TASK BRIEF
Each record needs to be transcribed exactly.

DATA LISTING
◆ ◆ ◆ ◆

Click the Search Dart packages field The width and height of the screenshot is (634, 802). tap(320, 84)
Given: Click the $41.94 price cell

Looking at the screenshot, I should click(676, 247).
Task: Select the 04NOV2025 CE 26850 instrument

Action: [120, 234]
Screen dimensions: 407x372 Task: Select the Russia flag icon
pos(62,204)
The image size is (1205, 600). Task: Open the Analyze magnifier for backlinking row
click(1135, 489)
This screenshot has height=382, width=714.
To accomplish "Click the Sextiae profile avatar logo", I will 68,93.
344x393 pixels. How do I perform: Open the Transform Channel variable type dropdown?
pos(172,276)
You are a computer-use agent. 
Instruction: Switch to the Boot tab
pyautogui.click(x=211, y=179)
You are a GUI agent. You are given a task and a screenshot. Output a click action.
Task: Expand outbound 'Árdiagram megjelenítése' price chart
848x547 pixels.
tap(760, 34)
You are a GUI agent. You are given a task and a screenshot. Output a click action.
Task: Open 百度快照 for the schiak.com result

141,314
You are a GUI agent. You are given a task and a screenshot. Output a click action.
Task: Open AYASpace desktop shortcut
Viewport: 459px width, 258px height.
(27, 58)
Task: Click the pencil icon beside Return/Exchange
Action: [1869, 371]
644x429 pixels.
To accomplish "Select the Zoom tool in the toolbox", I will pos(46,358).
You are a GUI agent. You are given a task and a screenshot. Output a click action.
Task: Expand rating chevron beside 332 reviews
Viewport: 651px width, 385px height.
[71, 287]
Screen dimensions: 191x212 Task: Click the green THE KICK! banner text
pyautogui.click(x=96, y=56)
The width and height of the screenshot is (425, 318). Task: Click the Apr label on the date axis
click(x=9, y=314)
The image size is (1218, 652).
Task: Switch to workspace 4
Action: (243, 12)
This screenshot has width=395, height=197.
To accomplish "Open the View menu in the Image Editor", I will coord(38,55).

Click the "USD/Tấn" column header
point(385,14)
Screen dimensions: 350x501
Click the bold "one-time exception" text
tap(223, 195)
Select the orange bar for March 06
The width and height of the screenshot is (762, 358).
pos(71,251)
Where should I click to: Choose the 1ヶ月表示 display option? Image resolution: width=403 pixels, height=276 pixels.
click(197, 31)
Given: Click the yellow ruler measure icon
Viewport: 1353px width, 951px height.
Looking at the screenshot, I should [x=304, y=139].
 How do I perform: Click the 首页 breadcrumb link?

◆ ◆ ◆ ◆

YOUR SOLUTION
Click the Search Dart packages field The width and height of the screenshot is (634, 802). tap(320, 84)
Given: Click the $41.94 price cell

Looking at the screenshot, I should click(676, 247).
Task: Select the 04NOV2025 CE 26850 instrument

Action: [120, 234]
Screen dimensions: 407x372 Task: Select the Russia flag icon
pos(62,204)
The image size is (1205, 600). Task: Open the Analyze magnifier for backlinking row
click(1135, 489)
This screenshot has height=382, width=714.
To accomplish "Click the Sextiae profile avatar logo", I will 68,93.
344x393 pixels. How do I perform: Open the Transform Channel variable type dropdown?
pos(172,276)
You are a computer-use agent. 
Instruction: Switch to the Boot tab
pyautogui.click(x=211, y=179)
You are a GUI agent. You are given a task and a screenshot. Output a click action.
Task: Expand outbound 'Árdiagram megjelenítése' price chart
848x547 pixels.
tap(760, 34)
You are a GUI agent. You are given a task and a screenshot. Output a click action.
Task: Open 百度快照 for the schiak.com result

141,314
You are a GUI agent. You are given a task and a screenshot. Output a click action.
Task: Open AYASpace desktop shortcut
Viewport: 459px width, 258px height.
(27, 58)
Task: Click the pencil icon beside Return/Exchange
Action: [1869, 371]
644x429 pixels.
To accomplish "Select the Zoom tool in the toolbox", I will pos(46,358).
You are a GUI agent. You are given a task and a screenshot. Output a click action.
Task: Expand rating chevron beside 332 reviews
Viewport: 651px width, 385px height.
[71, 287]
Screen dimensions: 191x212 Task: Click the green THE KICK! banner text
pyautogui.click(x=96, y=56)
The width and height of the screenshot is (425, 318). Task: Click the Apr label on the date axis
click(x=9, y=314)
The image size is (1218, 652).
Task: Switch to workspace 4
Action: (243, 12)
This screenshot has width=395, height=197.
To accomplish "Open the View menu in the Image Editor", I will coord(38,55).

Click the "USD/Tấn" column header
point(385,14)
Screen dimensions: 350x501
Click the bold "one-time exception" text
tap(223, 195)
Select the orange bar for March 06
The width and height of the screenshot is (762, 358).
pos(71,251)
Where should I click to: Choose the 1ヶ月表示 display option? Image resolution: width=403 pixels, height=276 pixels.
click(197, 31)
Given: Click the yellow ruler measure icon
Viewport: 1353px width, 951px height.
Looking at the screenshot, I should [x=304, y=139].
 How do I perform: Click the 首页 breadcrumb link?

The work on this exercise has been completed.